A Lesson In Perseverance 7/26/14

     Saturdays can be a day of weariness.  I feel the weight of a busy, demanding week.  Serving others, dealing with depression, suicidal ideation, abusive relationships, OCD and anxiety takes its toll upon the innkeeper.

     Sleep seduced me.  I spent more time with her this morning.  Good.  A thousand pounds of
exhaustion pulled me into the mattress, almost breaking my bed.  It seemed that way.  I barely arose, when the day screamed for my attention.  Little did I know the demands I would face this evening.

     I met with clients today.  Not a common occurrence.  Work requires pacing myself.  I took care of myself in the afternoon, playing the guitar with a friend.  Actually I taught a lengthy guitar lesson. That was fun, tapping into creative parts of me that are often neglected.  Research and preparing for clients consumes my time, if I am not diligent about taking care of the little Pablo within.
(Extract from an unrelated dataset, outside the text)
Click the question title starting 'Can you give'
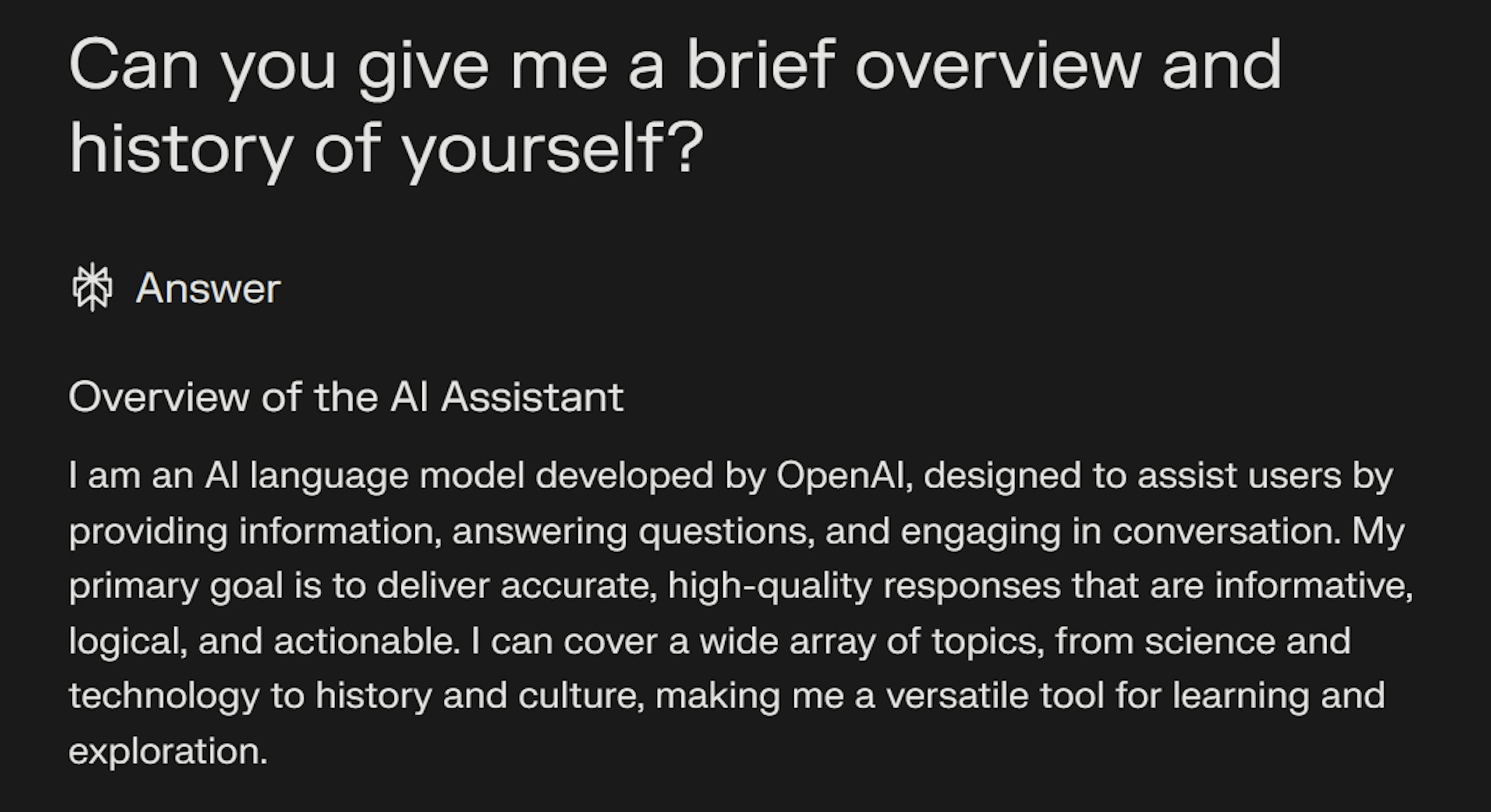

     The day was full, with an unexpected twist in the evening.  I looked forward to attending a monthly event.  It would include hearing inspiring speakers.  I needed the lift, going with a friend.  The attendance was sparse.  Before the first person spoke, "Bob" who helped organize the event saddled up to my table.  You guessed it.  He asked if I would speak.

      I was not happy, resentful even.  I was peeved, especially since he greeted me an hour and fifteen minutes earlier.  He sat  at my table, while I ate dinner, chatting with me and my friend.  Not a word did he breathe about needed a speaker.  I have a need for fairness and told him so.  After being clear on this point, I agreed, asking for paper.  It was provided.

     While the other fellow spoke, I wrote a five point outline, along with nine references, an introduction and conclusion.  In the space of twenty-five minutes I was done.  My rule of thumb during crises is do my best, leave the results up to God.

      After being introduced, I strode to the microphone, notes in hand.  Within seconds I was fine, in my element.  I have been a public speaker for more than twenty years, since ten years old, when I ran for school secretary.  Later, I served in school government, speaking at assemblies. During my teen years through adulthood I have been involved in public service, requiring talks at least once a week, often before two hundred and fifty people or more.

    As I mentioned here, talking before others is like theater, which I did in high school.  Saturday night turned out well.

Gratitudes for Saturday:
1.  I rested by sleeping in. It allows me to think clearly.
2.  From a friend I received support.  I am thankful when that happens.  Being a professional caregiver, it is nice being on the receiving side.  She listened to me as I shared concerns that troubled me.  I appreciated her compassion.
3.  That years of research and outlining paid off tonight, when I did unexpected public service.
4.  From the feedback I got after I spoke, I am glad was able to encourage those who attended.  I am mindful of the quote from Emerson on your right.  If I can help others, then it makes my efforts worthwhile.
5.  That even though I forgot what was written in this space earlier, I did not give up. Determination and persistence is necessary to accomplish anything.
In the conflict between water and a rock in a stream, the water wins, not by strength, but perseverance. 
How About You?
When was the last time you were surprised?  For me, you heard mine: asked at the last moment to give a talk.  

1 comment:

Thumper said...

It was kind and courageous of you to agree to speak at your event at the last minute. I recently received a less than ideal surprise. I am trying to detach from the situation and not let it define me.